If your wife doesn’t want to take part in caring for the children, then she will have to pay maintenance while you do. Check out the CMS calculator and the govt benefits calculator.
If the marriage is over then it’s best to deal with it as calmly as possible. The fewer arguments, the less stressed your children will be. If she’s already checked out of the marriage then you are right, whether there is another man or not isn’t really that important, although terribly hurtful.
And Gingerbread is great for advice from dads who have already been through it. I hope it gets easier.15 May 2019 at 8:55 pm #24929
Kathy is right, your ex wife should pay maintenance. You need to sort out the practicalities of everything because from what I’m understanding, your ex is not willing to help in that sense.
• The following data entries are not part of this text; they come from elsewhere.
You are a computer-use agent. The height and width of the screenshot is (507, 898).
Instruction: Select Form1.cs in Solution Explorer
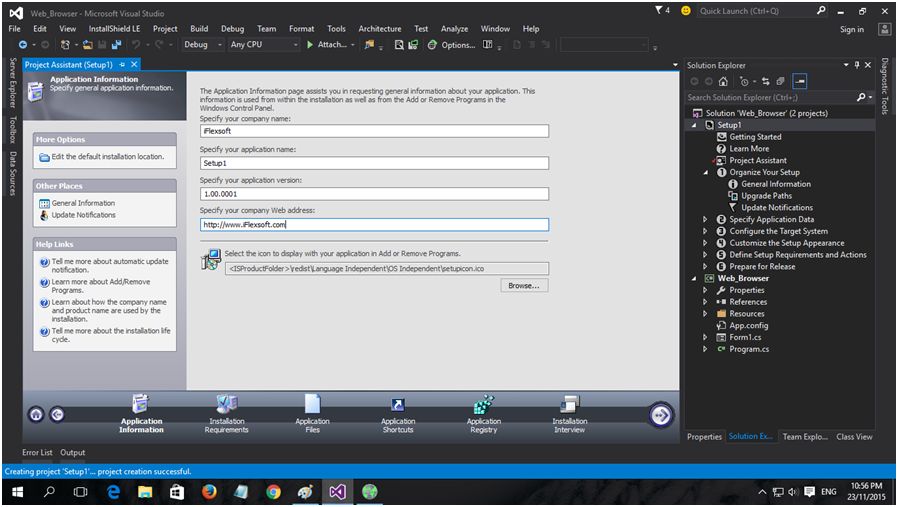(x=745, y=338)
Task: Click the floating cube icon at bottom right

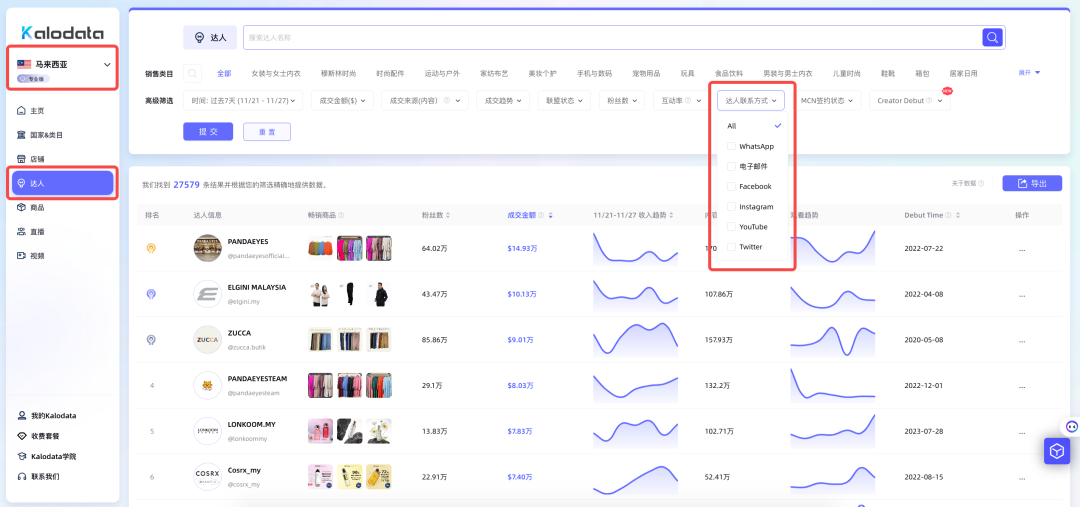Action: [x=1057, y=452]
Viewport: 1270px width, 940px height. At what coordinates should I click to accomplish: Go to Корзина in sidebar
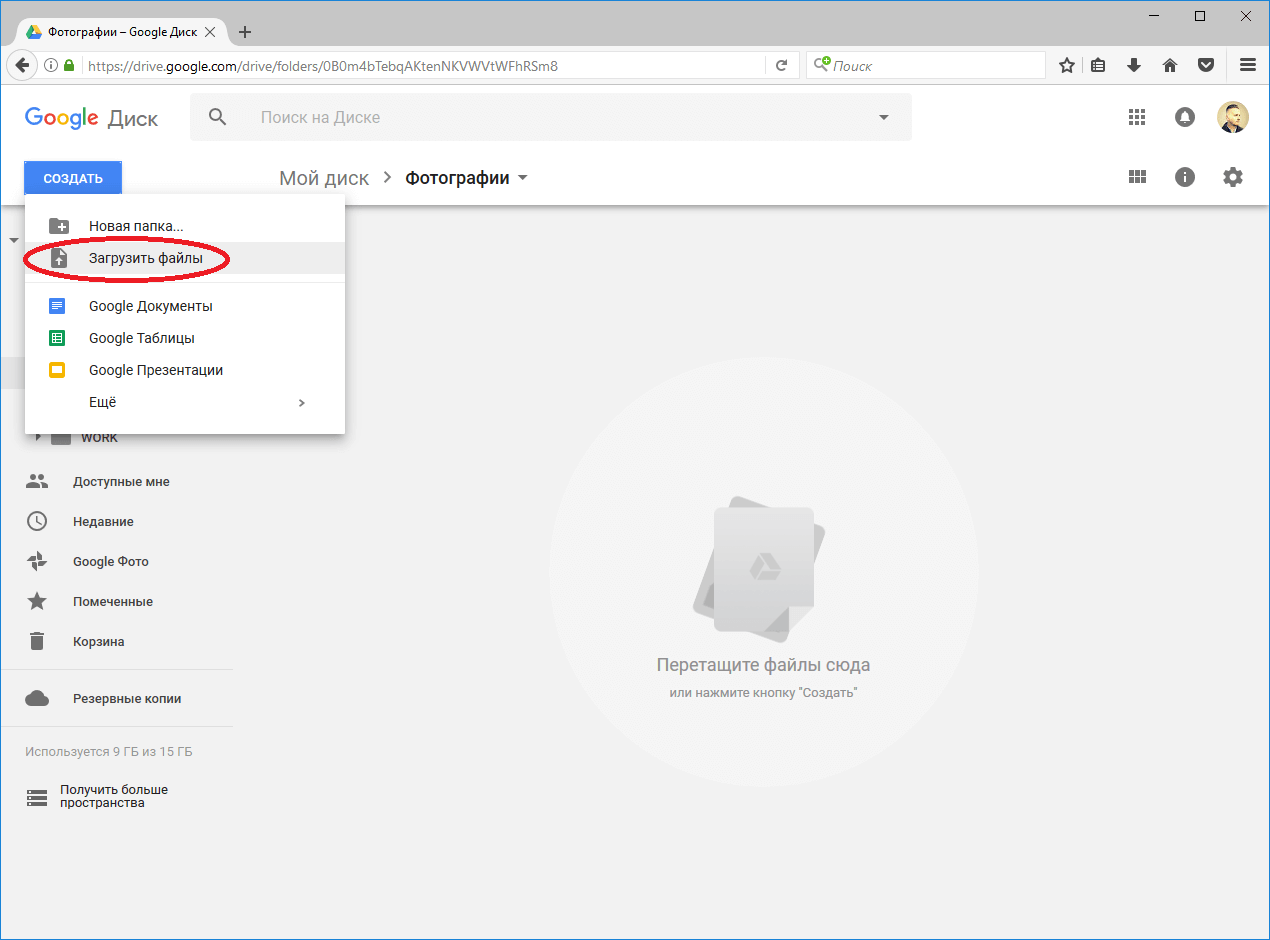(98, 642)
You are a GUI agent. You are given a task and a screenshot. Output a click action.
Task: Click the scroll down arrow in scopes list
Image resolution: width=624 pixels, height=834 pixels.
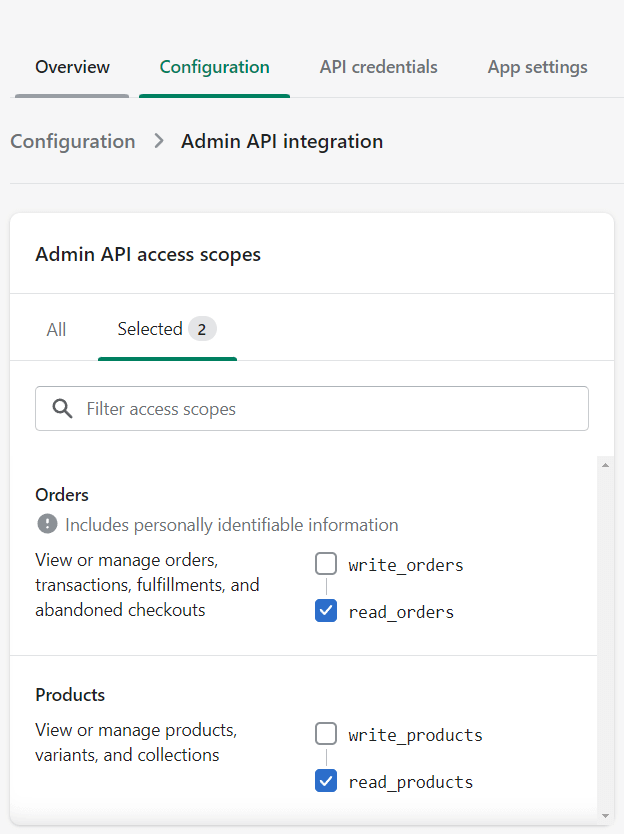(x=605, y=815)
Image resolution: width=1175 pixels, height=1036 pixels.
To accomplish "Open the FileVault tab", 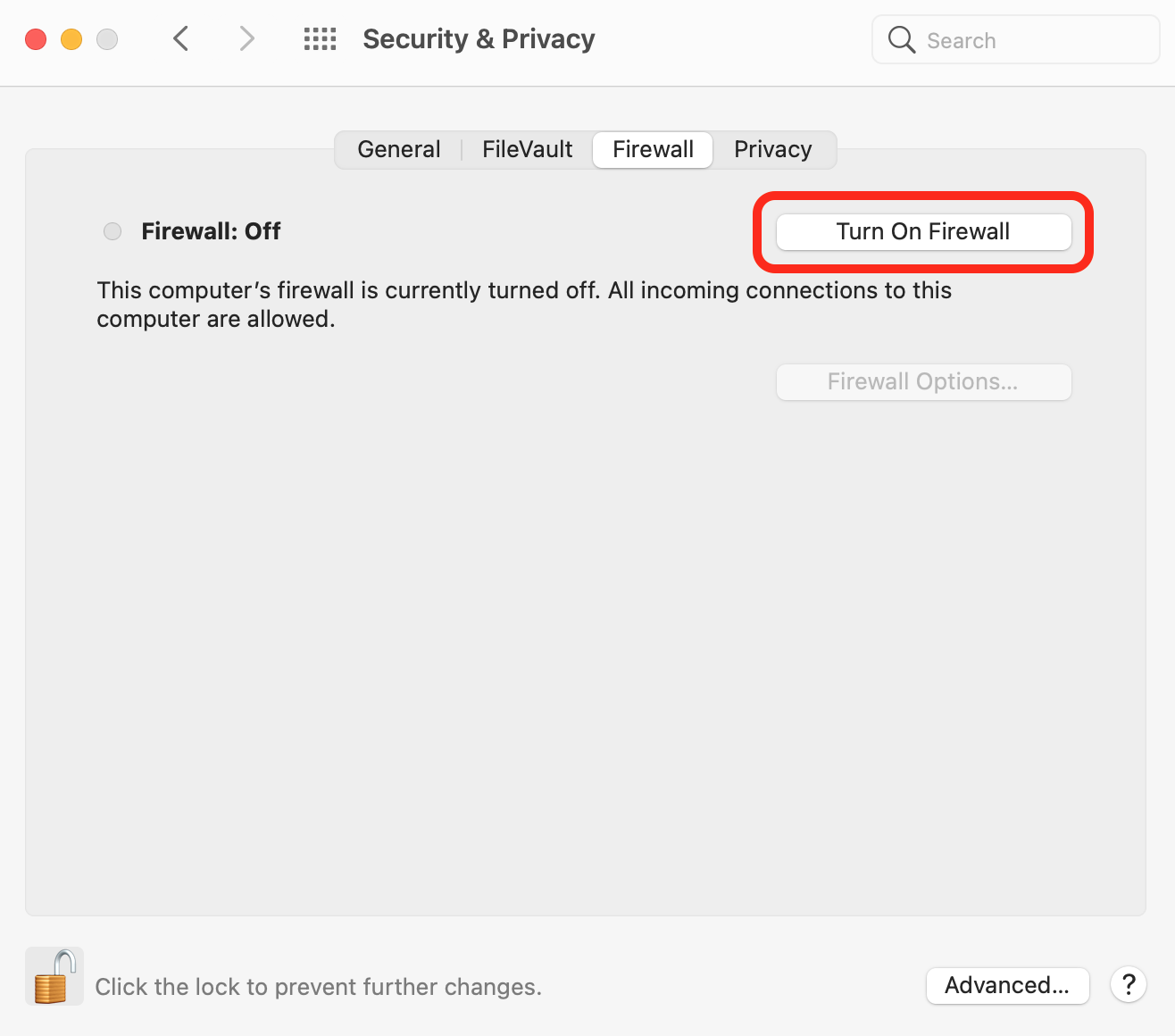I will click(526, 149).
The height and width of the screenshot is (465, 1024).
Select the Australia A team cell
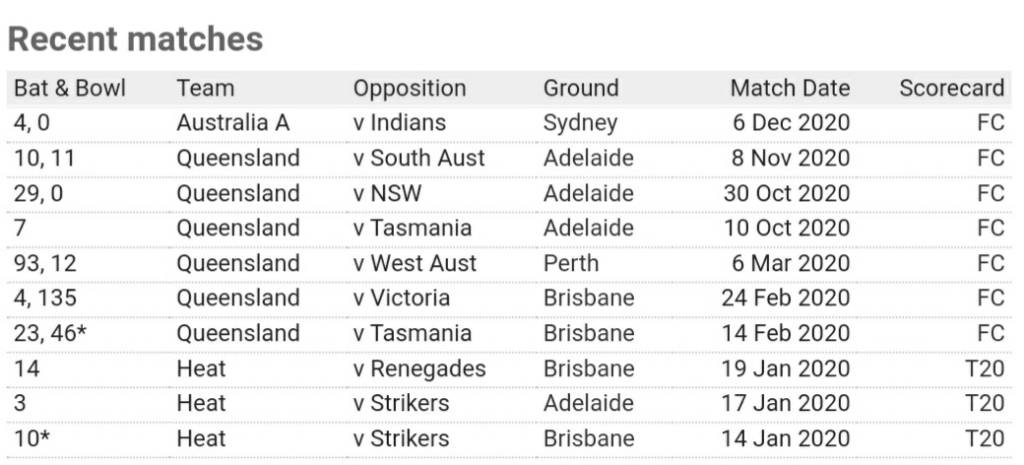click(x=232, y=123)

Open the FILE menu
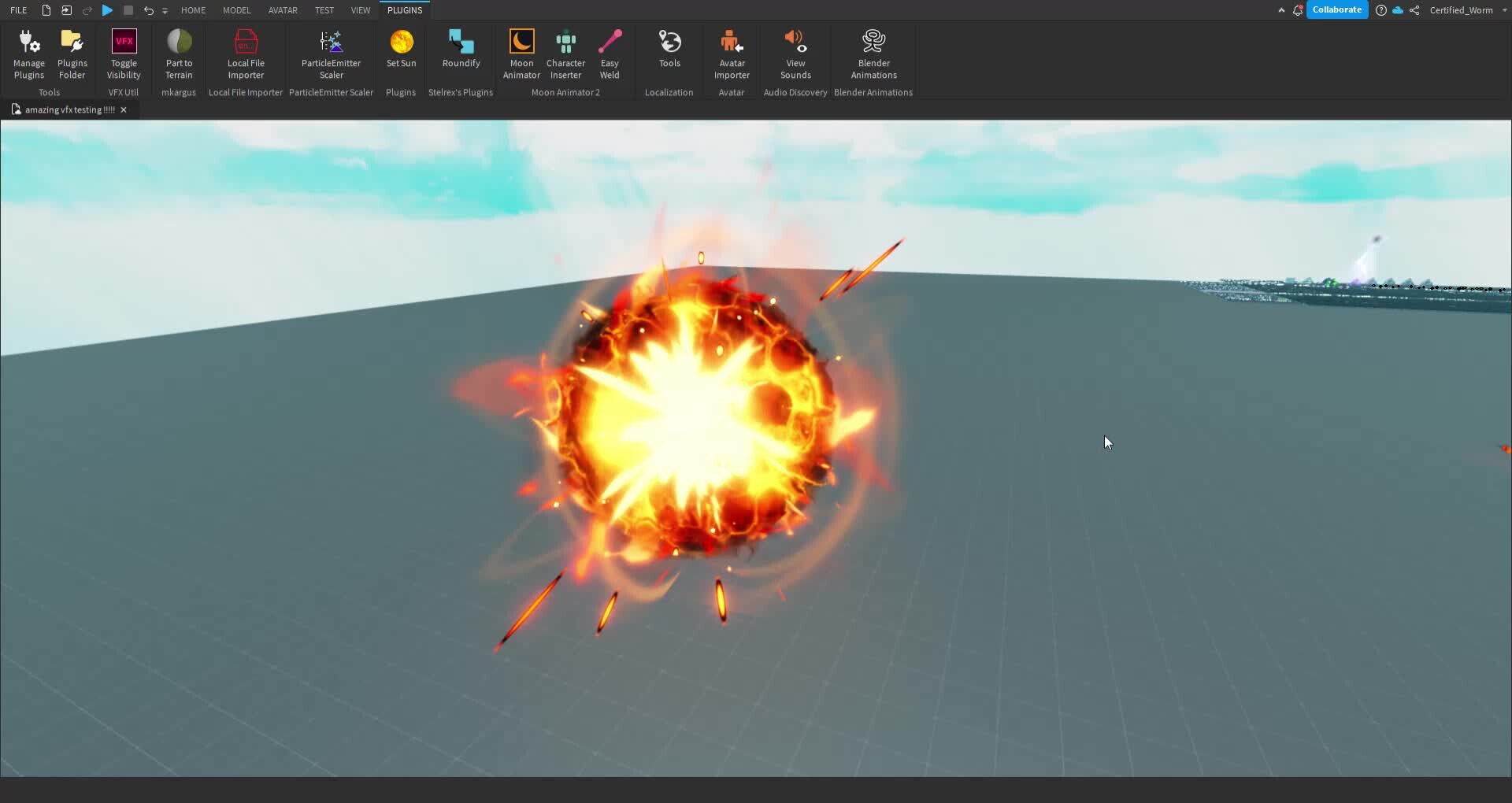click(x=17, y=10)
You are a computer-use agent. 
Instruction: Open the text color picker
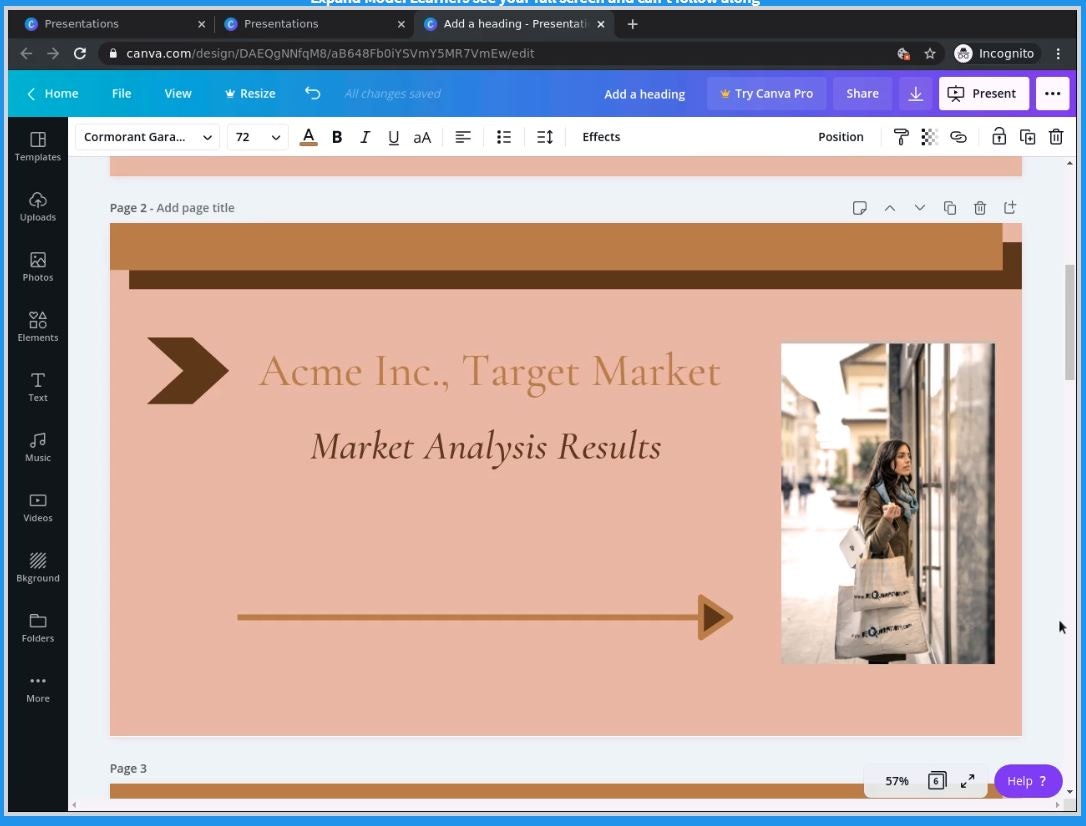tap(308, 137)
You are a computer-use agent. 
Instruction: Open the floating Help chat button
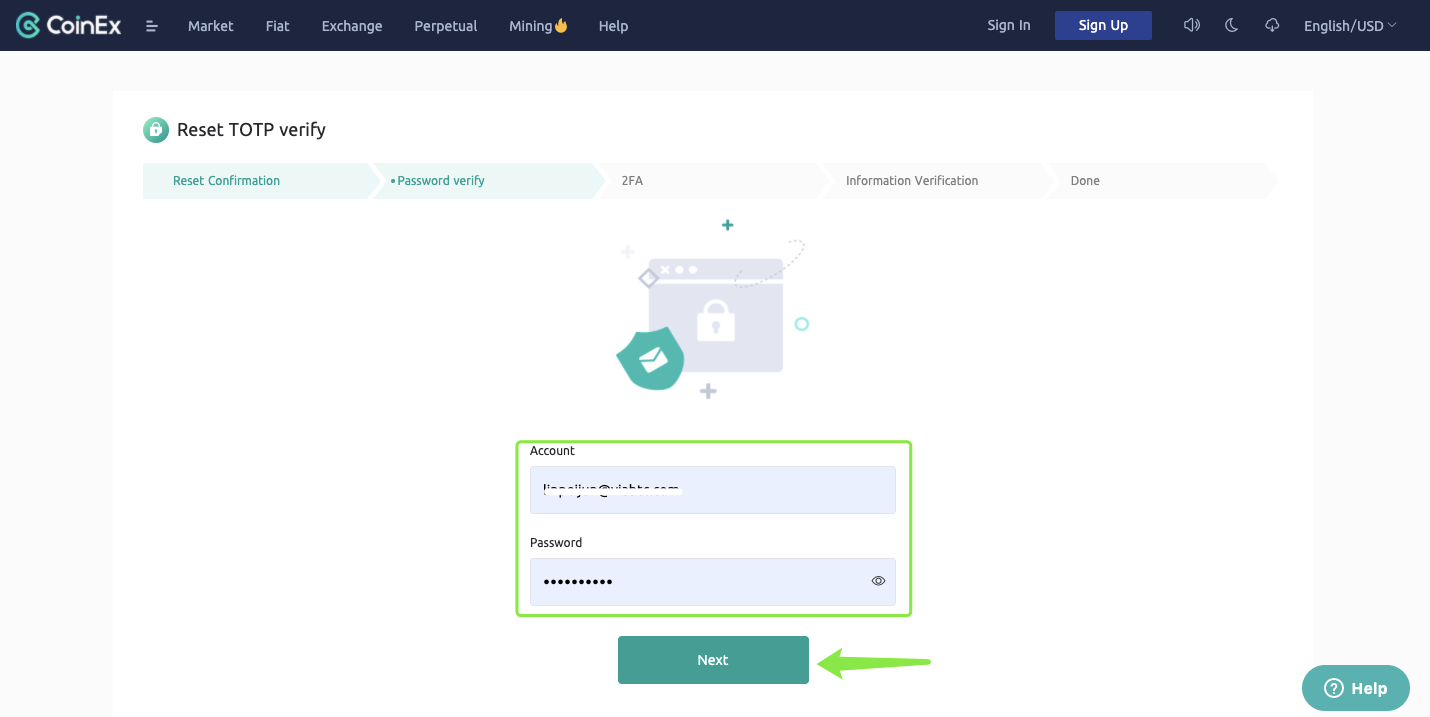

How you are as a dad to these children is the most important thing. I know it will hurt if your ex doesn’t want to visit the kids as often as they like. But you can’t control what she does, I’m afraid.
Good luck, you sound like you are doing good 😀16 May 2019 at 1:29 am #24935
When my wife asked me to leave (we’ve since divorced) a friend said to me there’s always someone else and sometime later I found out they were correct in my case.
Practically speaking make sure you apply for tax credits ASAP, if you haven’t already, and get Child Maintenance sorted. Involve the CMS if necessary and use the calculator on .gov website to ensure you’re getting the correct amount.